The work of the foreign institutes in the years immediately following the War (1945-1953) is the subject of the book’s last chapter (Chapter Six). To this discussion Whitling adds the creation of the International Association for Classical Archaeology (1945) and the Unione degli Istituti di Archeologia, Storia e Storia dell’ Arte in Roma, the latter at the initiative of the Swedish Institute. The foreign schools in both Rome and Athens found themselves in a race to reopen their doors and in search of new opportunities for excavation. For the first time, although reluctantly, the Italian state entered into negotiations with the foreign schools to grant excavation permits, with the French School securing Bolsena (1946) and the American Academy the site of Cosa (1947). The reopening of the foreign schools in Greece coincided with the delayed celebration of the French School’s Centenary in 1947, albeit in an uneasy climate because of the ongoing Greek Civil War (1946-1949), financial impediments, and a law that banned new excavations in Greece until the country enjoyed political and economic stability. The most poignant issue, however, was the re-opening of the German Institute in Athens and in Rome, a matter of concern to all the foreign schools. Original suggestions calling for the international administration of German assets fell through, as the German scholars cast a damnatio memoriae over the Nazi years, and the world of academia chose to separate politics from scholarship, allowing a slow return to normal life. The immediate post-WW II years also saw the establishment of the Swedish Institute in Athens in 1946.

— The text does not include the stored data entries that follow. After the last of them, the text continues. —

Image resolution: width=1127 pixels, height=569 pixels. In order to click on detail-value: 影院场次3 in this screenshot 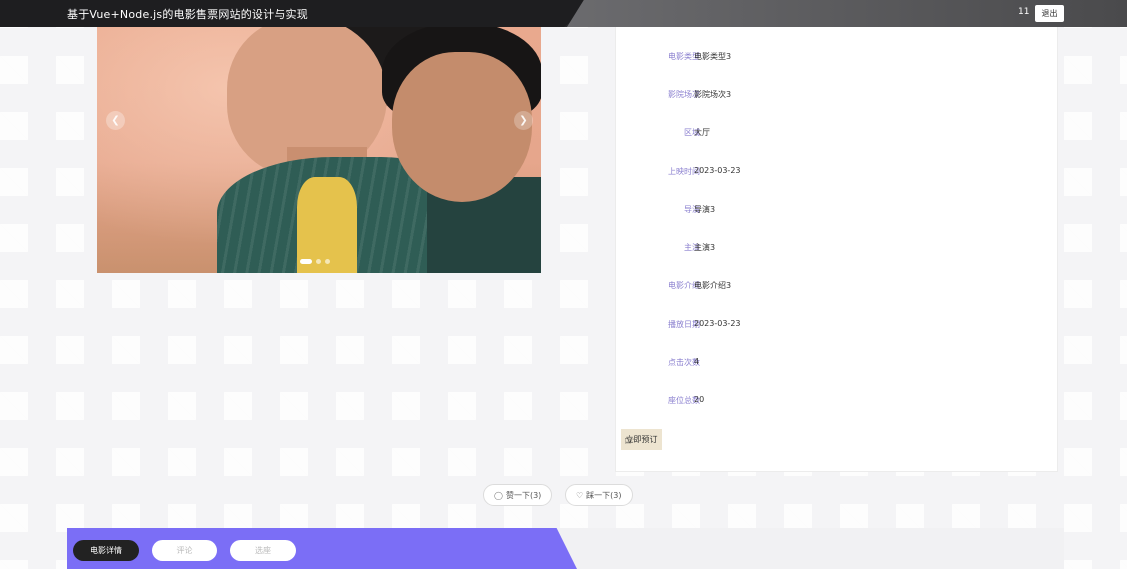, I will do `click(713, 94)`.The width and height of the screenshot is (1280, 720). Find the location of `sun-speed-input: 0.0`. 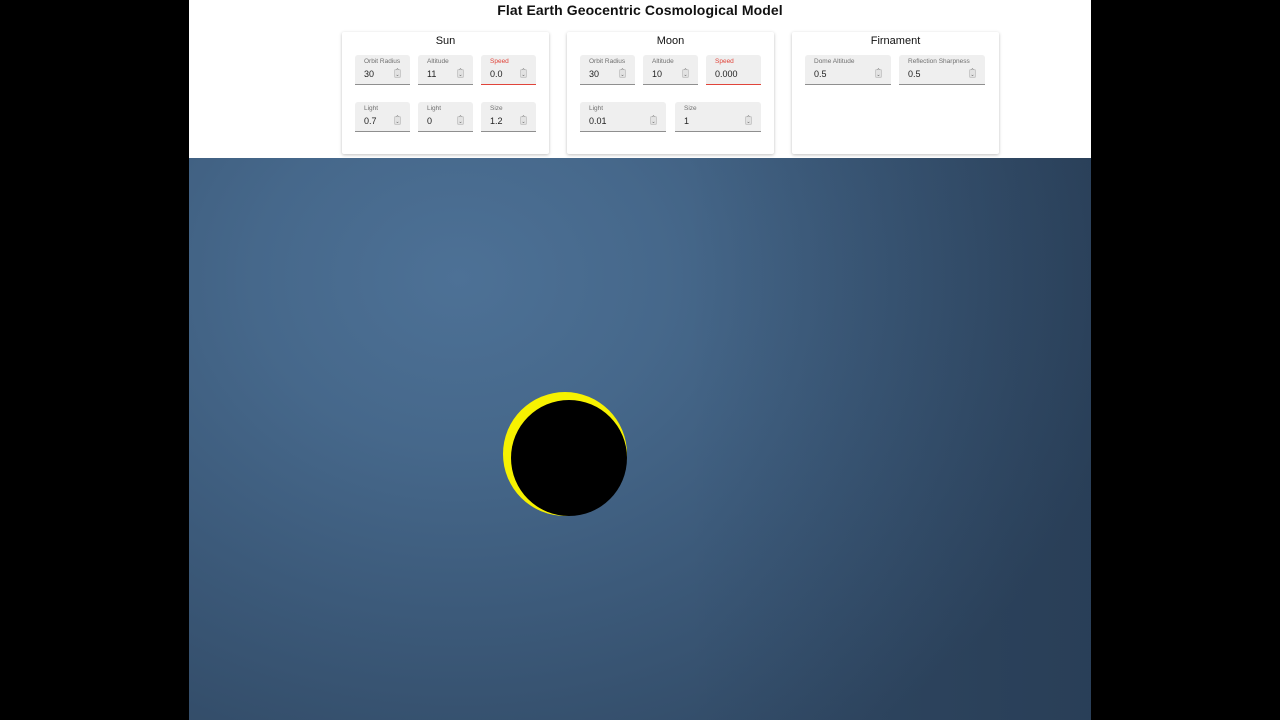

sun-speed-input: 0.0 is located at coordinates (496, 74).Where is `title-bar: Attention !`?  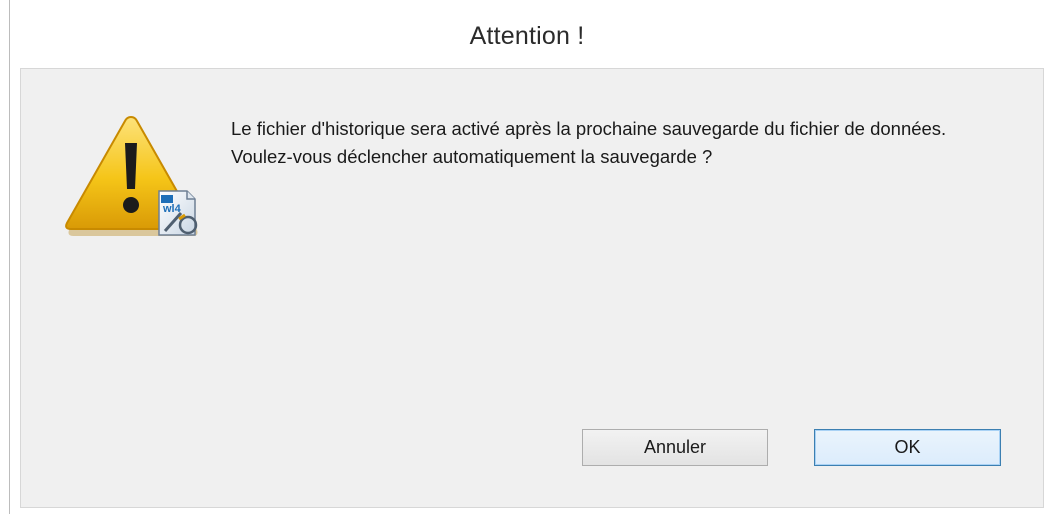
title-bar: Attention ! is located at coordinates (527, 34).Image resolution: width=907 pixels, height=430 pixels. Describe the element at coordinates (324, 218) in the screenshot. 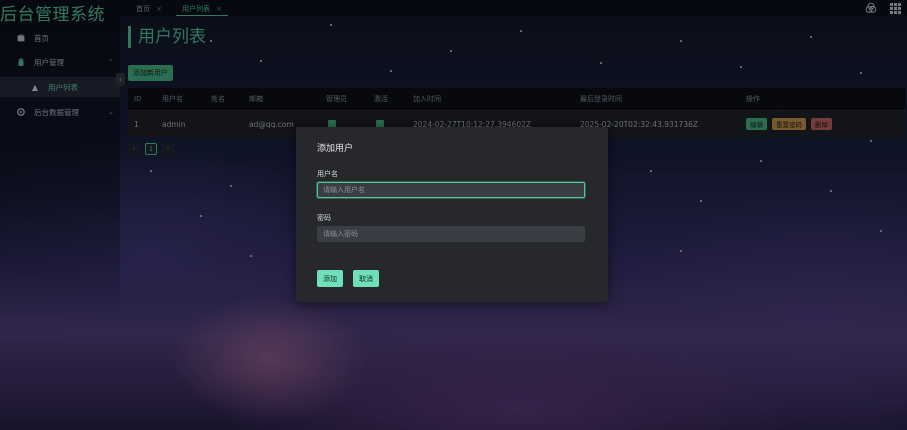

I see `password-label: 密码` at that location.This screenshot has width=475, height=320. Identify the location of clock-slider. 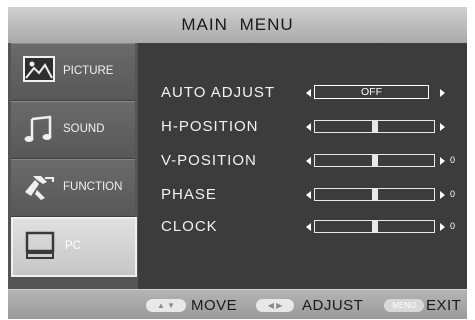
(374, 226).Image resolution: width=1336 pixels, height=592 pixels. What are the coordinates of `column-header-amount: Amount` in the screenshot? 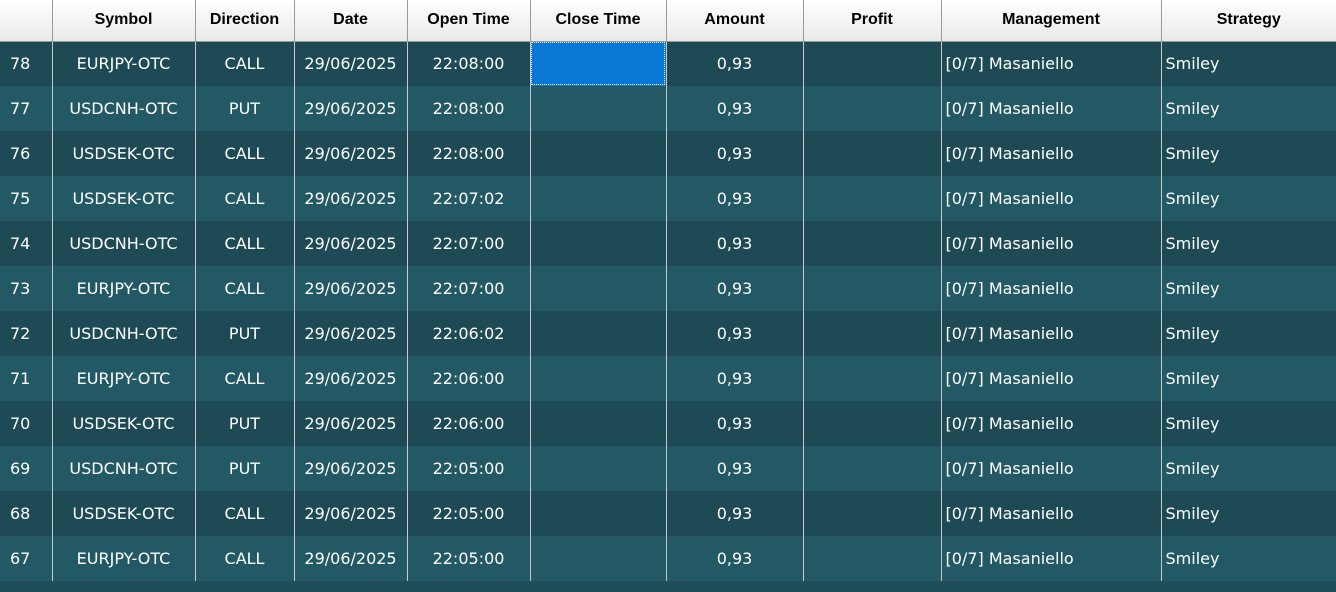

In his Conclusions, Whitling briefly addresses the issue of funding, which was largely national and thus the main reason why international efforts, such as the post-WW II Unione degli Istituti, did not secure more support. Finally, in his Epilogue, the author spells out his own vision for the foreign schools through schemes (e.g., the creation of a “European University”) that would allow them to obtain European funding and adjust to the global challenges of the 21 st century.
To sum up, this is a volume with strengths and weaknesses. Its main strength is that for the first time we have a synthetic and comparative work that examines the “foreign schools” at Athens and Rome in their respective socio-political conditions, stressing their similarities and differences, and employing considerable archival research. The drawback is that it takes several chapters before the author finds his voice. The strongest chapters are three to six, and the appendices, although the reader is rarely referred to them in the main text of the book. The first two chapters as well as the preface, introduction, and conclusions would have benefitted from additional editing to remove needless repetition, and occasional misprints and mistakes (e.g. ASCSA director Charles Waldstein cited as Waldheim on pp. XXIII, 30, and in the Index; the Greek Archaeological Service founded in 1829 on p. 42 and in 1833 on p. 44; the exchange of Greek and Turkish populations taking place in 1923, not in 1922 as mentioned on p. 82). Nevertheless, Whitling has made an important contribution to the field of intellectual and institutional history and his book deserves to be read.
1. Whitling quoting James M. Hewlett, Director of the American Academy in Rome, “Address [to] the people of America” 1934.